== SUPPLIED TEXT ==
- North American DVD release cover
- Genre: Drama; Action; Thriller;
- Based on: The Bourne Identity by Robert Ludlum
- Screenplay by: Carol Sobieski
- Directed by: Roger Young
- Starring: Richard Chamberlain; Jaclyn Smith; Anthony Quayle; Donald Moffat; Denholm Elliott;
- Music by: Laurence Rosenthal
- Country of origin: United States
- Original language: English

Production
- Executive producer: Alan Shayne
- Producer: Frederick Muller
- Cinematography: Tony Pierce-Roberts
- Editors: Ellen Ring Jacobson; Benjamin A. Weissman;
- Running time: 185 minutes
- Production companies: Alan Shayne Productions; Warner Bros. Television;

Original release
- Network: ABC
- Release: May 9 – May 10, 1988

= The Bourne Identity (1988 film) =

1988 American TV miniseries

The Bourne Identity is a 1988 American mystery action thriller miniseries adaptation of Robert Ludlum's 1980 novel The Bourne Identity. The adaptation was written by Carol Sobieski, directed by Roger Young for Warner Bros. Television with Richard Chamberlain in the title role, along with Jaclyn Smith. It follows the storyline of the original novel, with a run-time of 185 minutes; with commercials added, the running time was extended to four hours, and was first shown on ABC in two 120 minute installments over two nights, making its first run count as a miniseries rather than a TV movie. As such, it was nominated in the Outstanding Miniseries category at the 40th Primetime Emmy Awards.

== SUPPLIED DATA ==
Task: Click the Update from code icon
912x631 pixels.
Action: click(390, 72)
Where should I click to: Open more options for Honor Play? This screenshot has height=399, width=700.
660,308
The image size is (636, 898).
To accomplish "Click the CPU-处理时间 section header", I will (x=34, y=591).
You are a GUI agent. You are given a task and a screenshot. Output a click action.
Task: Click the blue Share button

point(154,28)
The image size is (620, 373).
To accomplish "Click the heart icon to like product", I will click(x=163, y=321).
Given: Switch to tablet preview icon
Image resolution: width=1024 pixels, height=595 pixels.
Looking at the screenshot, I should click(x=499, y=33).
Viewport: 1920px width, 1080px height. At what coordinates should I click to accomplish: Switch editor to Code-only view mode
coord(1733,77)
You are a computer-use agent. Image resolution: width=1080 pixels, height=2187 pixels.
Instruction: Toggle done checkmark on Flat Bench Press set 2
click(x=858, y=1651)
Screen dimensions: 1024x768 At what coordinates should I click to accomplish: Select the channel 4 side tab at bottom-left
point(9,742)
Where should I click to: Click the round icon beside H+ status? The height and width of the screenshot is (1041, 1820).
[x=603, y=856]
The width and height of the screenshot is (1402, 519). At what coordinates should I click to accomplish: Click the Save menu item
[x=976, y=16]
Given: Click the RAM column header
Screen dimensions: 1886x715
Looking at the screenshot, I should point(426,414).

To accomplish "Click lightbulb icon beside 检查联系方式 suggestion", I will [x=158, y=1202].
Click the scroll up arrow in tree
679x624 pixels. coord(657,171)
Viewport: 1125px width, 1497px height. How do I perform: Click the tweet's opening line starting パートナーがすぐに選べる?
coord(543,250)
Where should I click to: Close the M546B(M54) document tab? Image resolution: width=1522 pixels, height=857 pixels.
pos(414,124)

== COMPLETE THE FOLLOWING ==
**a)** Answer these from the Bourne Identity miniseries text:
(i) Who wrote the music?
(ii) Which network first aired it?
(iii) In what Emmy category was it nominated?
**b)** Please switch "image size" to "screen size" in the stretch of the listing from the line containing "The image size is (636, 898)." through the line containing "will click(x=163, y=321).". Return only those lines, with nothing else altered.
The text and the listing have nothing to do with each other.

== TASK RESPONSES ==
**a)**
(i) Laurence Rosenthal
(ii) ABC
(iii) Outstanding Miniseries, at the 40th Primetime Emmy Awards

**b)**
The screen size is (636, 898).
To accomplish "Click the CPU-处理时间 section header", I will (x=34, y=591).
You are a GUI agent. You are given a task and a screenshot. Output a click action.
Task: Click the blue Share button

point(154,28)
The screen size is (620, 373).
To accomplish "Click the heart icon to like product", I will click(x=163, y=321).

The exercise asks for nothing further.